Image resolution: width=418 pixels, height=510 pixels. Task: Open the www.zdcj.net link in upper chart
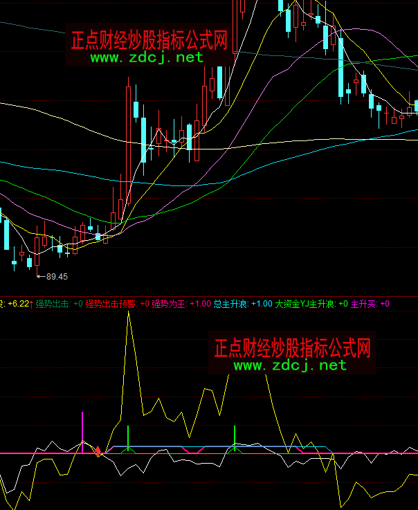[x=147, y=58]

--------

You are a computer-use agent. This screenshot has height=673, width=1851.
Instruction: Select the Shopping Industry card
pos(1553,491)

--------

TASK TO CARRY OUT: Find each line above that contains the word "width" with matching case, and copy those lines.

RESULT FOR THIS EXERCISE:
Image resolution: width=418 pixels, height=510 pixels. Task: Open the www.zdcj.net link in upper chart
You are a computer-use agent. This screenshot has height=673, width=1851.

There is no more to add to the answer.